Will the COVID-19 recession increase mature-age applications for higher education?

In an earlier post, I looked at how the COVID-19 recession might affect school-leaver applications for undergraduate education. I concluded that although the lack of job opportunities would favour continued education over unemployment, the scope for applications growth was lower now than during the early 1990s recession.

School retention is much higher now than 30 years ago, and a much larger proportion of the cohort with a potential interest in university already attends. With the age cohort’s size not changing much in the short term there is less room to move.

Interpreting historical application numbers from older university applicants is complicated. It includes relatively young people, did not until the last decade count direct applications to universities (which are mostly from older applicants), and does not distinguish between applicants who are already students but hoping to change courses and those seeking to enter higher education.

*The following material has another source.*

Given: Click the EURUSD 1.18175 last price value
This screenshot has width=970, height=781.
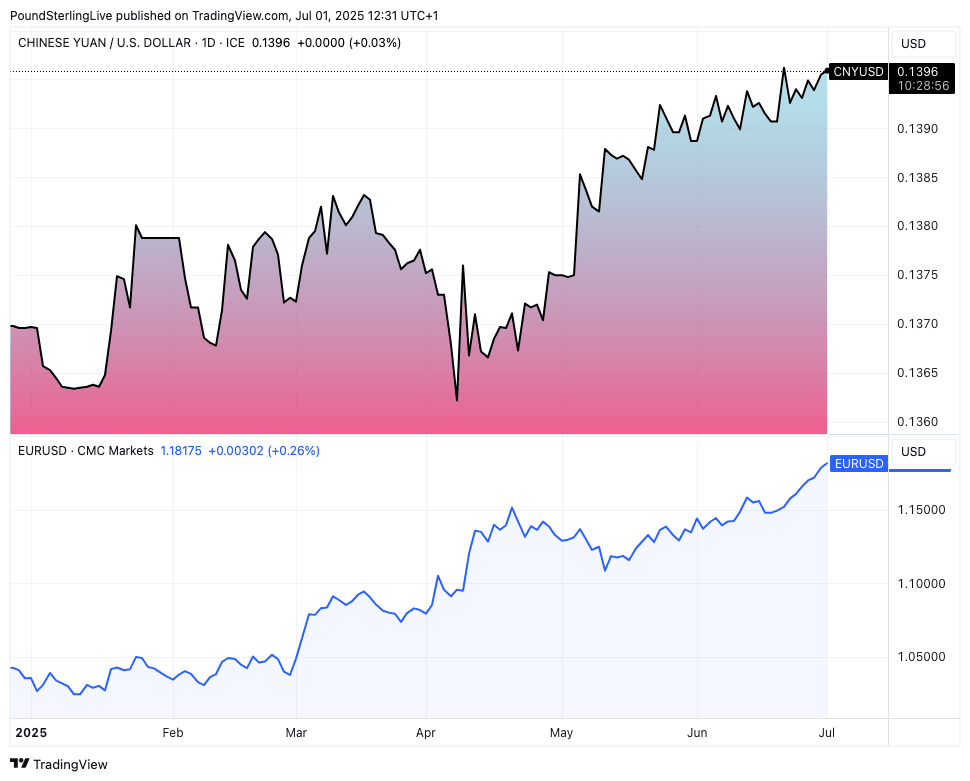Looking at the screenshot, I should 181,451.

With these caveats, the chart below shows a large increase in applications from non-school leavers in the early 1990s. In percentage terms it is larger than the school leaver increase. It is consistent with the recessions drive up higher education demand hypothesis. The scope for growth is high because it is not constrained by the size of recent Year 12 classes.

older applications

However, non-school leaver applications show volatility that does not correlate with unemployment (chart below). Demand peaks in 1996, when unemployment is dropping, and then rapidly accelerates again early this century despite unemployment continuing to decline. (There were some definition tweaks at the time, but the clearly explained differences should not have had a big impact.)

It’s possible that lowering the threshold for HECS repayment from 1997-98 might have affected mature-age student interest. More already-working students would have had to repay while still studying. Application numbers recover before the initial threshold is increased again for the 2004-05 tax year, but as the initial repayment threshold might have an influence it is worth noting that it was lowered again from 2019-20, and is now about $10,000 less than in 2017-18.

However, the threshold ($45,881 in 2019-20) would not affect people who are unemployed or have limited work hours, who are the main category of interest for this post.

adult unemployment

As with the school leavers, another factor to consider with older people is that general levels of education are already much higher now than they were in the early 1990s, as seen in the chart below. However, applications data suggests that demand from people with no prior higher education has been holding up, with the recent decline observed in the first chart driven by people with prior higher education experience.

no qualification

Especially if we include people who already have degrees in the potential market, the mature-age market is much less capped by demographic/Year 12 numbers than the school leaver market. There is scope for a COVID-19 recession spike in applications. But I would stop short of a confident prediction that it would be as large as it was 30 years ago.